El presidente de Estados Unidos, Joe Biden, y los jefes de Estado de Canadá, Reino Unido, Dinamarca y Japón, entre otros, decidieron no ir a Beijing, aunque permitieron que los atletas de sus países compitieran después de años de entrenamiento. 

La secretaria de prensa de la Casa Blanca, Jen Psaki, dijo refiriéndose al encierro masivo, el trabajo forzado y otras formas de represión a millones de chinos uigures y otras minorías, que está teniendo lugar un “genocidio y crímenes de lesa humanidad” en China. 

Pero sería difícil exigir a otros países que se unieran al boicot diplomático a los Juegos Olímpicos de Beijing, o que denunciarán al régimen chino, ya estando allí para competir. 

Pero lo mínimo que el COI, Guterres y jefes de estado de otros países podrían haber hecho, habría sido solo enviar representantes, en lugar de ayudar a legitimar y darle un empujón propagandístico al régimen de China, con su presencia. 

El COI tiene una larga tradición de desprecio por los derechos humanos, a pesar de que sus propios reglamentos estipulan que “en todo momento, el COI reconoce y defiende los derechos humanos”. 

En los Juegos Olímpicos de Beijing del 2008, el COI hizo poco para presionar a China para que cumpliera sus promesas de permitir manifestaciones de protestas por activistas del Tíbet.  

El COI ha incluido cláusulas de derechos humanos en sus contratos para los Juegos Olímpicos de París 2024 y para los Juegos Olímpicos de Milán 2026. Pero no lo hizo para los juegos de invierno China 2022.  
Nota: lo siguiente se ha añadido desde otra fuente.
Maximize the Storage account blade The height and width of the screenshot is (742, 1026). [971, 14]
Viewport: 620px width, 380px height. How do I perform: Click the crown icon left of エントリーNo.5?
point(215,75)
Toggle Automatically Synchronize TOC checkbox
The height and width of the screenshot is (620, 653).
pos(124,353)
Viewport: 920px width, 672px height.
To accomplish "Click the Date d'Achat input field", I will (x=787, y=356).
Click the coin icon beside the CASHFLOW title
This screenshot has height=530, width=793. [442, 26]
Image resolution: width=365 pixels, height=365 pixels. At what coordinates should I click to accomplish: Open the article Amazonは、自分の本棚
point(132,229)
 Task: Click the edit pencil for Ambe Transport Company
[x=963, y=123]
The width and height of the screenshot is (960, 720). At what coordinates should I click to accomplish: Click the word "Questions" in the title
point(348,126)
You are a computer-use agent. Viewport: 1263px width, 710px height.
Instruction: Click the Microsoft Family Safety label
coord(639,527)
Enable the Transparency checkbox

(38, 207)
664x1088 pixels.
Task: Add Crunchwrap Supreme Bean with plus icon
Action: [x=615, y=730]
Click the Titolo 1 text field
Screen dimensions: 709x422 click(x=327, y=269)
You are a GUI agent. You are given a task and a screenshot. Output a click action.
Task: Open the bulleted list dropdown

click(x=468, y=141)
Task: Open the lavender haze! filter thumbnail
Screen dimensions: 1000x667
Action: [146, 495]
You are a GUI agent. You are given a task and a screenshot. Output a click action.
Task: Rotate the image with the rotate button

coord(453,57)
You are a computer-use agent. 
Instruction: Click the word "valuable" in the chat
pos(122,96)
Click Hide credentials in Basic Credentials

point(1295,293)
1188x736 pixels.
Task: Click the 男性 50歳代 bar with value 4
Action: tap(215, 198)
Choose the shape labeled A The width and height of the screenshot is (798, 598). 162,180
El COI dice que decidió incluir cláusulas de derechos humanos en futuros contratos con países anfitriones en 2017, pero que su contrato con China se había firmado dos años antes y, por lo tanto, no contiene tales disposiciones. Aun así, el COI podría haber al menos planteado el tema de las violaciones de derechos en China, pero optó no hacerlo. 

Y las empresas multinacionales que patrocinaron estos Juegos Olímpicos, deberían también rendir cuentas por su participación. Asimismo, era de esperar que algunos de los 2.700 atletas extranjeros compitieron en Beijing dijeran algo sobre los derechos humanos en China. De lo contrario, si nadie dice nada y el COI no es obligado a respetar sus propios reglamentos, los próximos Juegos Olímpicos dejarán que algunos países sigan coartando los derechos humanos y las libertades básicas.

Y para completar los desatinos del COI, está el caso de la patinadora rusa Kamila Valíeva, a la que, a pesar de dar positivo por dopaje, le permitieron seguir compitiendo, con o sin medallas.

¿Será que el COI está siguiendo la misma onda de corrupción por la que pasó la FIFA?